The basic binary formats have the "quad precision" (128-bit) format added.
Three new decimal formats are described, matching the lengths of the binary formats. These give decimal formats with 7, 16, and 34-digit significands, which may be normalized or unnormalized. For maximum range and precision, the formats merge part of the exponent and significand into a combination field, and compress the remainder of the significand using densely packed decimal encoding.
Rounding
The round-to-nearest, ties away from zero rounding mode has been added (required for decimal operations only).
Operations
This section has numerous clarifications (notably in the area of comparisons), several previously recommended operations (quiet copy, negate, abs, and copysign) are now required.

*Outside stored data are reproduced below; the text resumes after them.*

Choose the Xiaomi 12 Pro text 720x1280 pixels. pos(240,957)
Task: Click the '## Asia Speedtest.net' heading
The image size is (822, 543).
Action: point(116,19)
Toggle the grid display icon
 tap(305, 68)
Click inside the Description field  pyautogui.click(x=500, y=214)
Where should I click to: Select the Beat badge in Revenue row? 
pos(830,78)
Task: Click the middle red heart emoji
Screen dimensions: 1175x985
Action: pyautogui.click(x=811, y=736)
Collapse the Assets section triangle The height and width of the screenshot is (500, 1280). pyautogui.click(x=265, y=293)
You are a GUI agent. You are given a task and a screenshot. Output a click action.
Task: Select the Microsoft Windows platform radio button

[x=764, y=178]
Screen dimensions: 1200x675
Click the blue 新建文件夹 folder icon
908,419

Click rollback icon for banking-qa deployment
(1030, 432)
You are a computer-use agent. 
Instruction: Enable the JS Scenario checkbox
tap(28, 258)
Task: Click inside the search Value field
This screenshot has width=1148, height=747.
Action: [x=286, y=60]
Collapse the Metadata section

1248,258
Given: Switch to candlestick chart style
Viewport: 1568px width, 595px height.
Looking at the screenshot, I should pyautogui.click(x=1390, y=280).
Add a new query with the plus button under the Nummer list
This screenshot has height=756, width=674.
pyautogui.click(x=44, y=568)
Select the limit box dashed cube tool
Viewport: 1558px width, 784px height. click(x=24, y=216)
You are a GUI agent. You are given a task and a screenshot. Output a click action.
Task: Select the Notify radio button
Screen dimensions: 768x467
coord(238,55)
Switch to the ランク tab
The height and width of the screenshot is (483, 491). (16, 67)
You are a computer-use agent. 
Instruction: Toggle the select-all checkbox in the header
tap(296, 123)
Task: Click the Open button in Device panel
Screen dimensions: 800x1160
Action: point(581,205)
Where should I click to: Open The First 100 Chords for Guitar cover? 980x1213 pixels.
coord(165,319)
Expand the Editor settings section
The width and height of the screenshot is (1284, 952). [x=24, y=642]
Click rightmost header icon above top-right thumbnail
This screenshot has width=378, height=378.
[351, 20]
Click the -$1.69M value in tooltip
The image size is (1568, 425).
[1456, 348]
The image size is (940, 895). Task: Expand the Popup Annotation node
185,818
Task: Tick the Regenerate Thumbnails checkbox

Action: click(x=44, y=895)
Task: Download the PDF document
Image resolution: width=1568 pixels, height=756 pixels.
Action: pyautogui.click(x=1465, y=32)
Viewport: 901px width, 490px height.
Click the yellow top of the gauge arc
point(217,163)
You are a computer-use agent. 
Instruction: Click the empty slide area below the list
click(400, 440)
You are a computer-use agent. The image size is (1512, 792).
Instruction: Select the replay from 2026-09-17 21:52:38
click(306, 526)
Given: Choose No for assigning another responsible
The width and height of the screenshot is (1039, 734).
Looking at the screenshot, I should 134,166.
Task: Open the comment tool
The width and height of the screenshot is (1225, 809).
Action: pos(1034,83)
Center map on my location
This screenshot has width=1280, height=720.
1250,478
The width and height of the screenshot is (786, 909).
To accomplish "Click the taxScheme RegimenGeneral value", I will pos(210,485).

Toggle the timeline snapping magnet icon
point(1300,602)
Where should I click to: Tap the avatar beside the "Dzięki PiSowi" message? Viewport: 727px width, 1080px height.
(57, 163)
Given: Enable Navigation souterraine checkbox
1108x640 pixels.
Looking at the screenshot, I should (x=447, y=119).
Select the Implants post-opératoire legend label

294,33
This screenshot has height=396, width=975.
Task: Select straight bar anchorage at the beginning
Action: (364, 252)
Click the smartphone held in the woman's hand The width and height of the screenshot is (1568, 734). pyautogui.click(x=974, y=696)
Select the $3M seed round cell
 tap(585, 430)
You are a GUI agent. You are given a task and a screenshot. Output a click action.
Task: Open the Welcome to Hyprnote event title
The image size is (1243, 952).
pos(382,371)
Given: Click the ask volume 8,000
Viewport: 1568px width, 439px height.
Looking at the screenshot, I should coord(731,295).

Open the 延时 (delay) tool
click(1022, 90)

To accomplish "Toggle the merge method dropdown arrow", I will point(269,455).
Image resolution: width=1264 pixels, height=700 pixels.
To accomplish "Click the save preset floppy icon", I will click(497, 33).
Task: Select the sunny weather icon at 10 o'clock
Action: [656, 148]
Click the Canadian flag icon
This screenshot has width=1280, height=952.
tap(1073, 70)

New operations include Fused multiply-add (FMA), classification predicates (isnan(x), etc.), various min and max functions (which allow a total ordering), and two decimal-specific operations (samequantum and quantize).
min and max
The min and max operations are defined in such a way that they are commutative (except for the case of two NaNs as inputs). In particular:
-
min(+0,-0) = min(-0,+0) = -0
-
max(+0,-0) = max(-0,+0) = +0
In order to support operations such as windowing in which a NaN input should be quietly replaced with one of the end points, min and max are defined to select a number, x, in preference to a quiet NaN:
-
min(x,NaN) = min(NaN,x) = x
-
max(x,NaN) = max(NaN,x) = x
In the current draft, these functions are called minnum and maxnum to indicate their preference for a number over a NaN.
Decimal arithmetic
Decimal arithmetic, compatible with that used in Java, C#, PL/I, COBOL, REXX, etc., is also defined in this section.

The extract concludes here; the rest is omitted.